How Much Is Good Layout Worth?

In layout, perhaps more than in any other aspect of programming, the difference between communicating with the computer and communicating with human readers comes into play. The smaller part of the job of programming is writing a program so that the computer can read it; the larger part is writing it so that other humans can read it.

In their classic paper "Perception in Chess," Chase and Simon reported on a study that compared the abilities of experts and novices to remember the positions of pieces in chess (1973). When pieces were arranged on the board as they might be during a game, the experts' memories were far superior to the novices'. When the pieces were arranged randomly, there was little difference between the memories of the experts and the novices. The traditional interpretation of this result is that an expert's memory is not inherently better than a novice's but that the expert has a knowledge structure that helps him or her remember particular kinds of information. When new information corresponds to the knowledge structure-in this case, the sensible placement of chess pieces-the expert can remember it easily. When new information doesn't correspond to a knowledge structure-the chess pieces are randomly positioned-the expert can't remember it any better than the novice.

A few years later, Ben Shneiderman duplicated Chase and Simon's results in the com-puter-programming arena and reported his results in a paper called "Exploratory Experiments in Programmer Behavior" (1976). Shneiderman found that when program statements were arranged in a sensible order, experts were able to remember them better than novices. When statements were shuffled, the experts' superiority was reduced. Shneiderman's results have been confirmed in other studies (McKeithen et al. 1981, Soloway and Ehrlich 1984). The basic concept has also been confirmed in the games Go and bridge and in electronics, music, and physics (McKeithen et al. 1981).

After I published the first edition of this book, Hank, one of the programmers who reviewed the manuscript, said "I was surprised that you didn't argue more strongly in favor of a brace style that looks like this:

for ( ...)
    {
    }

"I was surprised that you even included the brace style that looked like this:

for ( ...) {
}

"I thought that, with both Tony and me arguing for the first style, you'd prefer that." I responded, "You mean you were arguing for the first style, and Tony was arguing for the second style, don't you?

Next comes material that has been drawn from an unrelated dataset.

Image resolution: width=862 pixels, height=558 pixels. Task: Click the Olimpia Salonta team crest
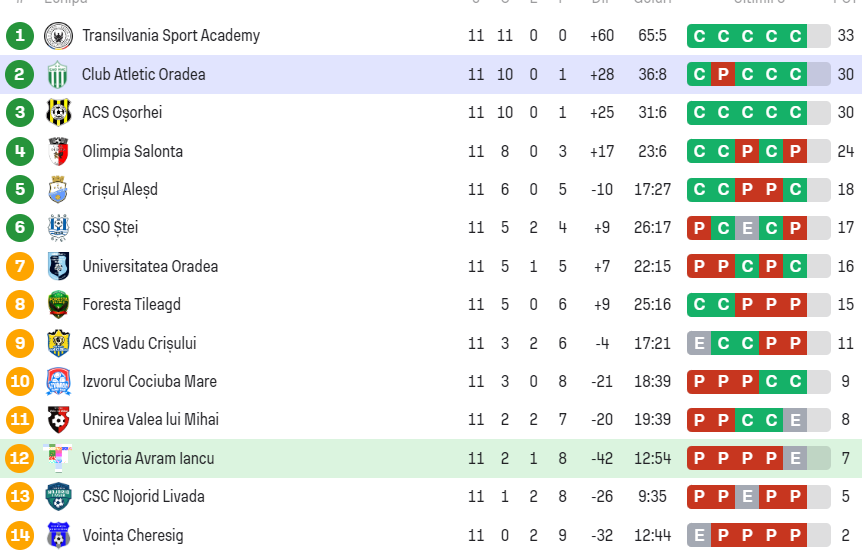59,152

Tony argued for the second style, not the first."

Hank responded, "That's funny. The last project Tony and I worked on together, I preferred style #2, and Tony preferred style #1. We spent the whole project arguing about which style was best. I guess we talked one another into preferring each other's styles!"

This experience, as well as the studies cited above, suggest that structure helps experts to perceive, comprehend, and remember important features of programs. Expert programmers often cling to their own styles tenaciously, even when they're vastly different from other styles used by other expert programmers. The bottom line is that the details of a specific method of structuring a program are much less important than the fact that the program is structured consistently.

Layout as Religion

The importance to comprehension and memory of structuring one's environment in a familiar way has led some researchers to hypothesize that layout might harm an expert's ability to read a program if the layout is different from the scheme the expert uses (Sheil 1981, Soloway and Ehrlich 1984). That possibility, compounded by the fact that layout is an aesthetic as well as a logical exercise, means that debates about program formatting often sound more like religious wars than philosophical discussions.

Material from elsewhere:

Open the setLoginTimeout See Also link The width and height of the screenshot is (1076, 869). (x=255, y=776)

At a coarse level, it's clear that some forms of layout are better than others. The successively better layouts of the same code at the beginning of this chapter made that evident. This book won't steer clear of the finer points of layout just because they're controversial. Good programmers should be open-minded about their layout practices and accept practices proven to be better than the ones they're used to, even if adjusting to a new method results in some initial discomfort.

Objectives of Good Layout

Many decisions about layout details are a matter of subjective aesthetics; often, you can accomplish the same goal in many ways. You can make debates about subjective issues less subjective if you explicitly specify the criteria for your preferences. Explicitly, then, a good layout scheme should do the following:

Accurately represent the logical structure of the code

That's the Fundamental Theorem of Formatting again: the primary purpose of good layout is to show the logical structure of the code. Typically, programmers use indentation and other white space to show the logical structure.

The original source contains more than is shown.